Does "Duck Dynasty" star Willie Robertson have his sights on Congress?
According to a new report, Republican strategists are suddenly interested in recruiting Robertson to run for an open congressional seat in Louisiana. The speculation follows GOP Rep. Rodney Alexander announcing his retirement from Congress last week, as a result of his frustration with Washington gridlock.
A special election to fill the seat is scheduled for Oct. 19.
The bearded, 41-year-old Robertson co-stars in the hit A&E reality show and is a self-described “redneck millionaire.”
"My boys want to run Willie Robertson for the seat," an outside adviser to House GOP leadership told The Washington Examiner, which reported on the interest in a Robertson bid.
That's not to say the wealthy reality TV star would even want to run. Officially, party officials are staying mum on the idea. The state Republican Party did not return a request Tuesday for comment. And a spokeswoman for the National Republican Congressional Committee declined to comment.
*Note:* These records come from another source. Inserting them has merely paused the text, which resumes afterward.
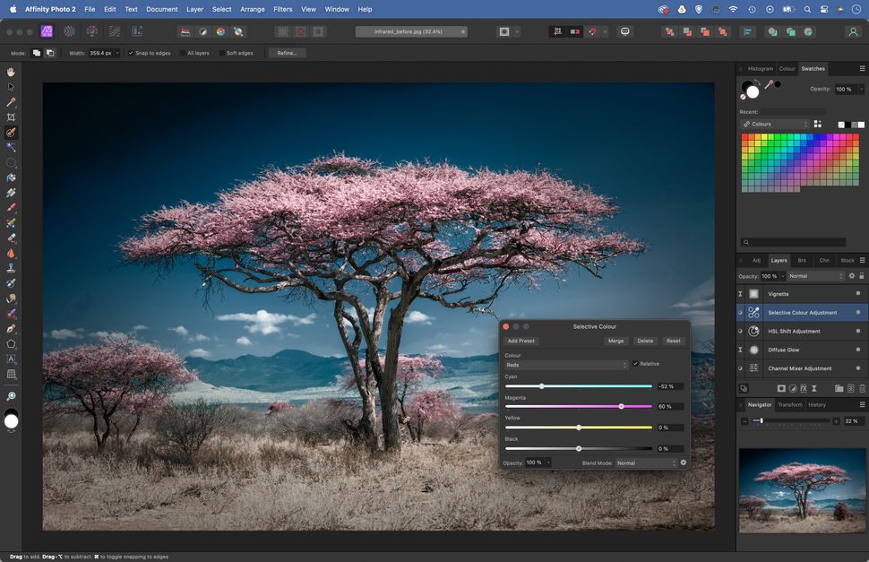Uncheck the Relative option in Selective Colour
Screen dimensions: 869x562
637,363
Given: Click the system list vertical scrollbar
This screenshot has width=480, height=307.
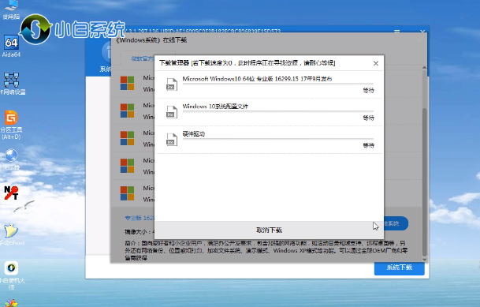Looking at the screenshot, I should tap(424, 163).
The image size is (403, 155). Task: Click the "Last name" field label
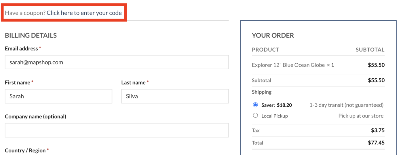pyautogui.click(x=133, y=83)
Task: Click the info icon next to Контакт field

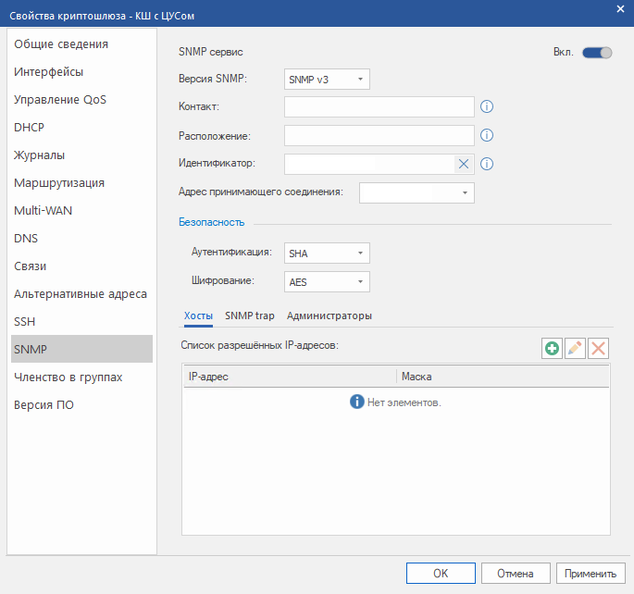Action: pyautogui.click(x=486, y=107)
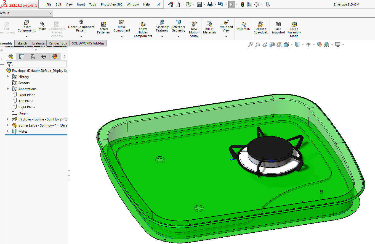Select the Zoom to Area tool

coord(257,44)
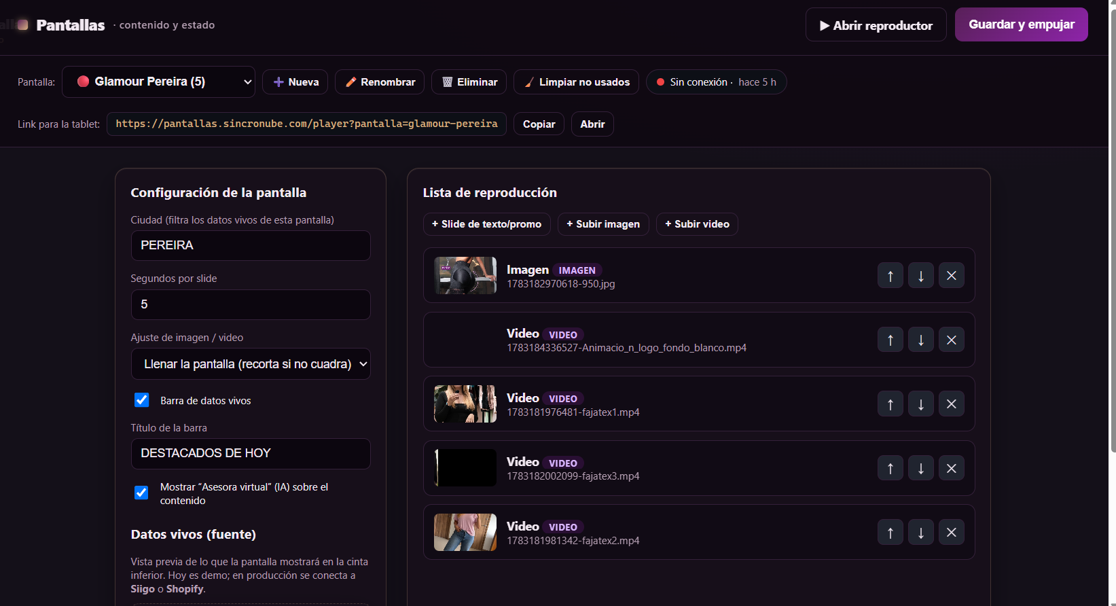The width and height of the screenshot is (1116, 606).
Task: Click the Segundos por slide field
Action: coord(251,304)
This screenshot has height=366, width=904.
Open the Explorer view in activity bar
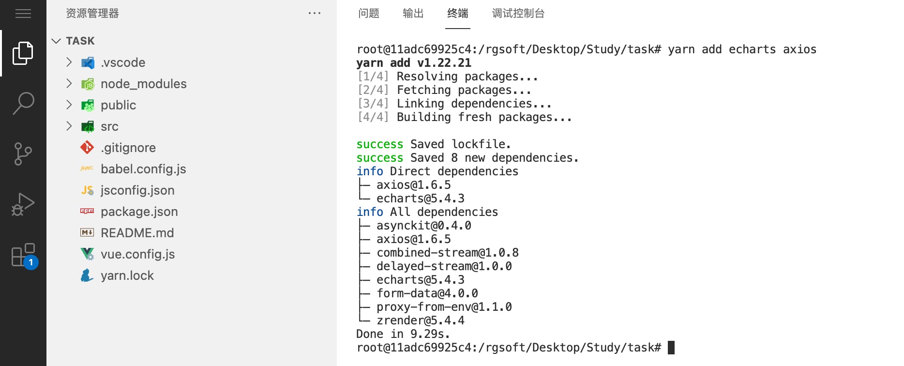click(23, 53)
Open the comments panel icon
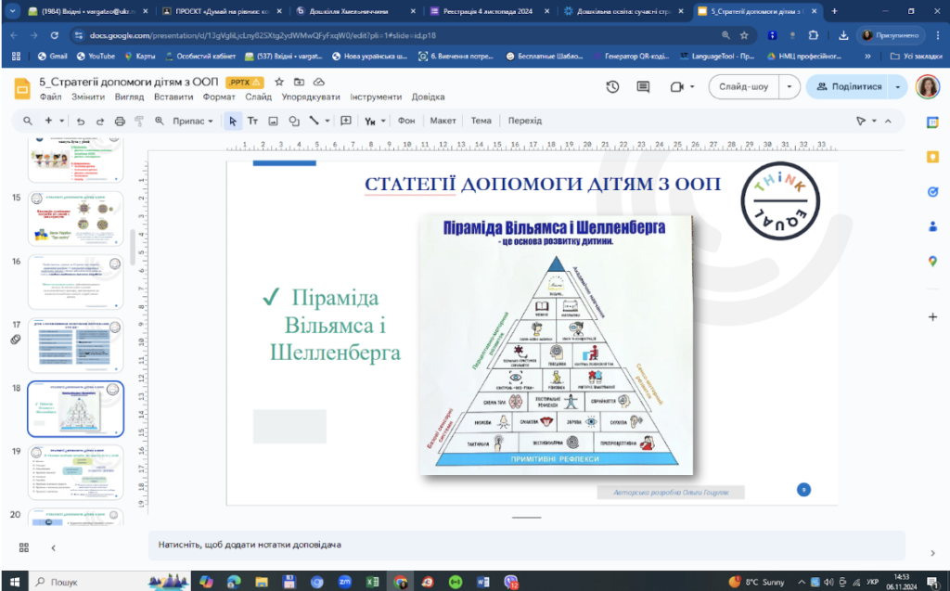Screen dimensions: 950x591 643,86
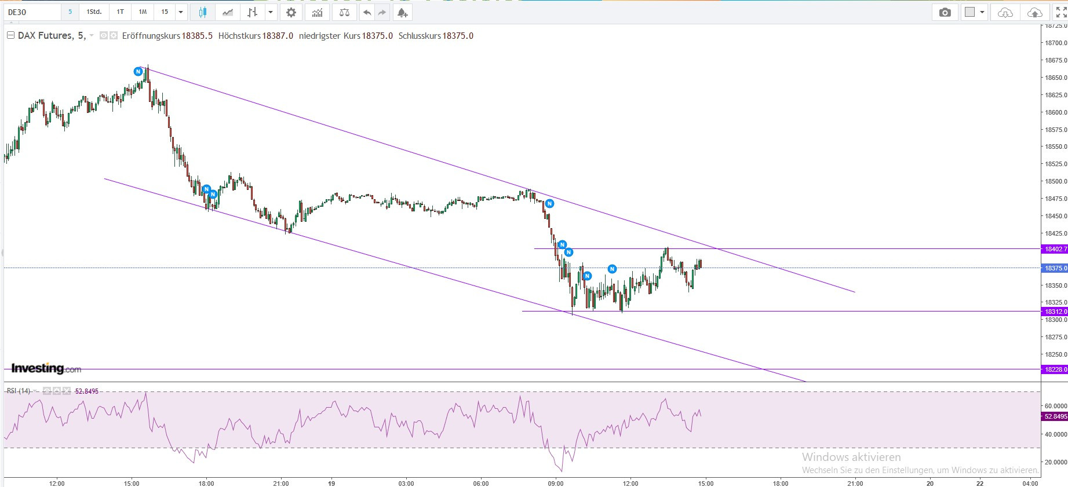1068x487 pixels.
Task: Click the compare symbols scales icon
Action: [x=344, y=12]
"I'm kinda busy right now," Robertson told Fox News on Tuesday, in response to questions about whether he would consider an invitation to run.
The House seat serves Louisiana’s 5th District, which includes the city of Monroe, headquarters for the Robertson-led Duck Commander and Buck Commander hunting and game call companies.
State Sen. Neil Riser and Alexander's chief of staff, Adam Terry, are also reportedly interested in running for the seat, in the Republican-leaning district.
While Robertson’s immediate name recognition and wealth would make him an attractive political newcomer, he joins a long list of Hollywood types dangled in front of voters – from actor and Democrat Alec Baldwin, whose name is mentioned in almost every election cycle, to actress Ashley Judd, who just months ago was being touted as a possible Democratic challenger to Kentucky Republican Sen. Mitch McConnell in 2014. She did enter the race.
Should Robertson decide to run and win, though, he would join a long list of celebrity politicians who made the transition to politics -- from two-term President Ronald Reagan, a former actor, to pro wrestler Jesse Ventura, who as a Reform Party candidate was elected as Minnesota governor and served one term.